# WHAT IS REQUIRED
Copy all lines below exactly as written. Leave pictures out.

Segment Start: INPUT DATA

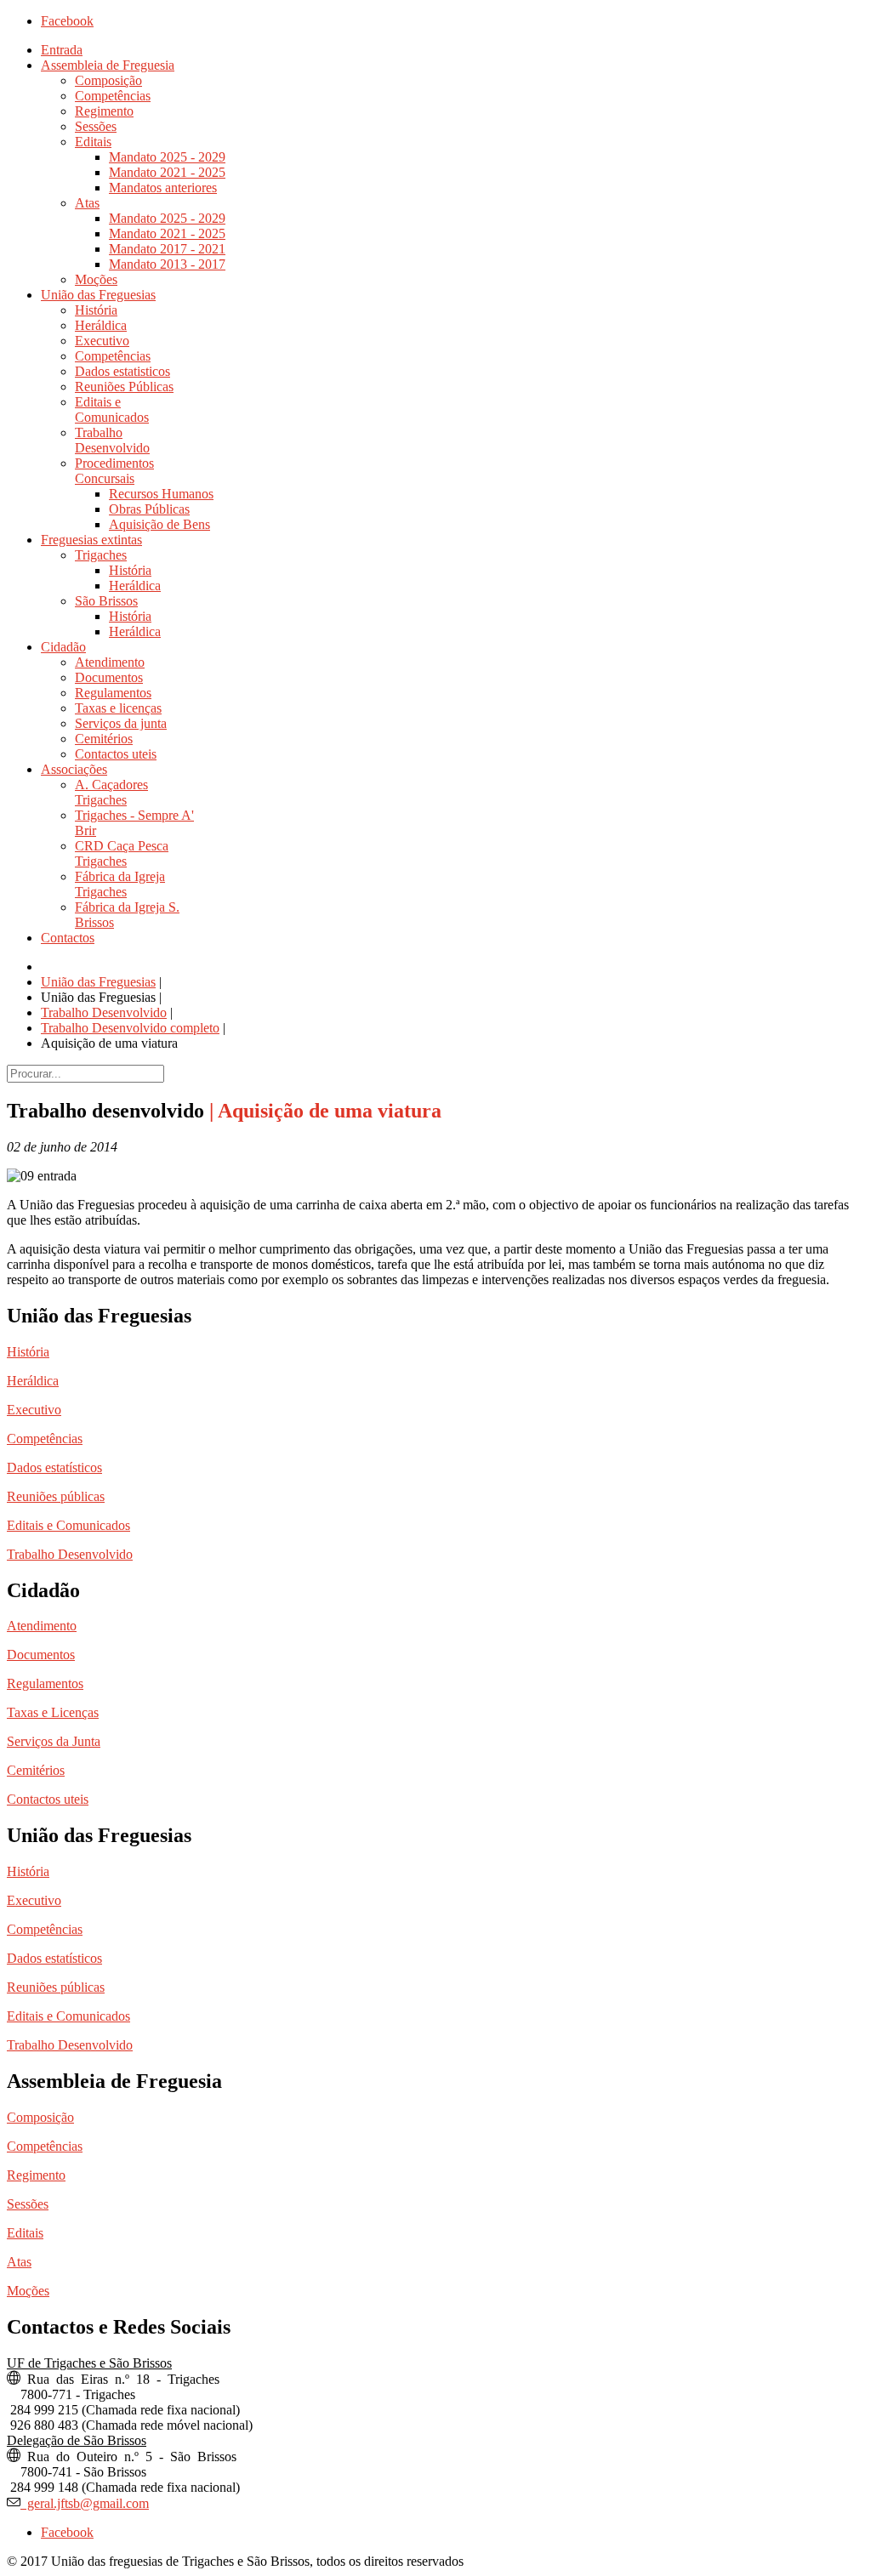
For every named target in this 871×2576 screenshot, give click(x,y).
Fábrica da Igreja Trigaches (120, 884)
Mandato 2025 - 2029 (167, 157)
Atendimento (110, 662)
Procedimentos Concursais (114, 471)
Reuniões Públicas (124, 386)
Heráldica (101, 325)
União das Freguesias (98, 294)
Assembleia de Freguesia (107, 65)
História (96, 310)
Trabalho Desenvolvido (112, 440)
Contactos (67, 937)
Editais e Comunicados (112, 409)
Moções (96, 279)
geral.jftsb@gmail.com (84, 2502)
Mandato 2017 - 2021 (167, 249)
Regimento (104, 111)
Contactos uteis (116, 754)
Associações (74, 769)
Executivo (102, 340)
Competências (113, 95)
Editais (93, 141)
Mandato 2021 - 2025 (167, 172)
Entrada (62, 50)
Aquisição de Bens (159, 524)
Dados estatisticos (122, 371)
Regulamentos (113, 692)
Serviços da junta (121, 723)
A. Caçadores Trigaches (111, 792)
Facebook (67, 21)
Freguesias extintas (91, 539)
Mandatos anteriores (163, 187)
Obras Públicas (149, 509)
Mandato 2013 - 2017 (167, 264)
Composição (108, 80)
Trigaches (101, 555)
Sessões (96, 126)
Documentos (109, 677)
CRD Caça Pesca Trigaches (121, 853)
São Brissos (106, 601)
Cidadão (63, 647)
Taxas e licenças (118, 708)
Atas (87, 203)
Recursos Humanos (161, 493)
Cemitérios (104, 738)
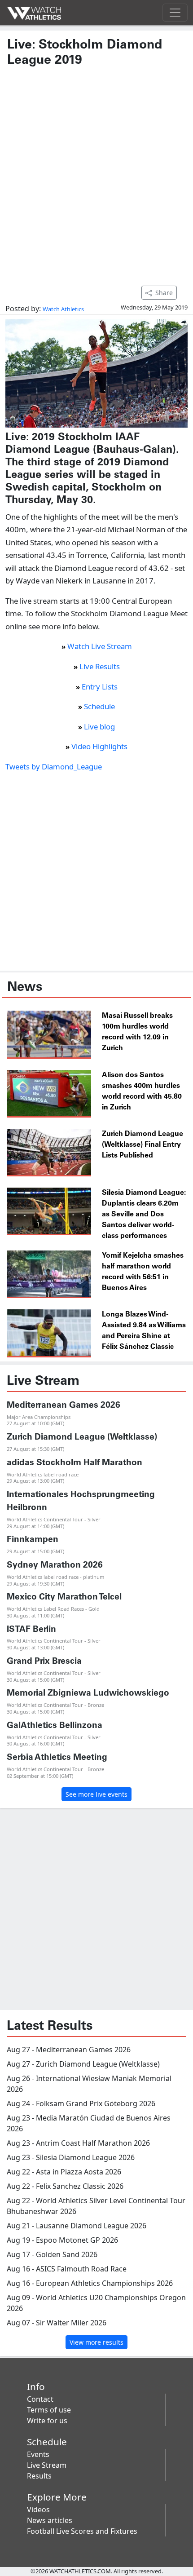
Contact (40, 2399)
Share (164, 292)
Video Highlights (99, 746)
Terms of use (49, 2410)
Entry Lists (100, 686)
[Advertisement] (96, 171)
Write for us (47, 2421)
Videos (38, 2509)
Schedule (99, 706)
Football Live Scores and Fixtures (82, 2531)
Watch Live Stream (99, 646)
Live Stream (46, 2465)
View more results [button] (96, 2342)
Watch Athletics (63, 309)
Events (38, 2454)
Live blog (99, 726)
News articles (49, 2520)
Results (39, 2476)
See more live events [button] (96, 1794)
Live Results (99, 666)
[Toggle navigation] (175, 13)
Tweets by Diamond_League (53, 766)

Segment End: INPUT DATA

# SOLUTION TO THIS EXERCISE
For every named target in this 871×2576 screenshot, give click(x,y).
Fábrica da Igreja Trigaches (120, 884)
Mandato 2025 - 2029 (167, 157)
Atendimento (110, 662)
Procedimentos Concursais (114, 471)
Reuniões Públicas (124, 386)
Heráldica (101, 325)
União das Freguesias (98, 294)
Assembleia de Freguesia (107, 65)
História (96, 310)
Trabalho Desenvolvido (112, 440)
Contactos (67, 937)
Editais e Comunicados (112, 409)
Moções (96, 279)
geral.jftsb@gmail.com (84, 2502)
Mandato 2017 - 2021 (167, 249)
Regimento (104, 111)
Contactos uteis (116, 754)
Associações (74, 769)
Executivo (102, 340)
Competências (113, 95)
Editais (93, 141)
Mandato 2021 - 2025 (167, 172)
Entrada (62, 50)
Aquisição de Bens (159, 524)
Dados estatisticos (122, 371)
Regulamentos (113, 692)
Serviços da junta (121, 723)
A. Caçadores Trigaches (111, 792)
Facebook (67, 21)
Freguesias extintas (91, 539)
Mandatos anteriores (163, 187)
Obras Públicas (149, 509)
Mandato 2013 - 2017 (167, 264)
Composição (108, 80)
Trigaches (101, 555)
Sessões (96, 126)
Documentos (109, 677)
CRD Caça Pesca Trigaches (121, 853)
São Brissos (106, 601)
Cidadão (63, 647)
Taxas e licenças (118, 708)
Atas (87, 203)
Recursos Humanos (161, 493)
Cemitérios (104, 738)
Contact (40, 2399)
Share (164, 292)
Video Highlights (99, 746)
Terms of use (49, 2410)
Entry Lists (100, 686)
[Advertisement] (96, 171)
Write for us (47, 2421)
Videos (38, 2509)
Schedule (99, 706)
Football Live Scores and Fixtures (82, 2531)
Watch Live Stream (99, 646)
Live Stream (46, 2465)
View more results [button] (96, 2342)
Watch Athletics (63, 309)
Events (38, 2454)
Live blog (99, 726)
News articles (49, 2520)
Results (39, 2476)
See more live events [button] (96, 1794)
Live Results (99, 666)
[Toggle navigation] (175, 13)
Tweets by Diamond_League (53, 766)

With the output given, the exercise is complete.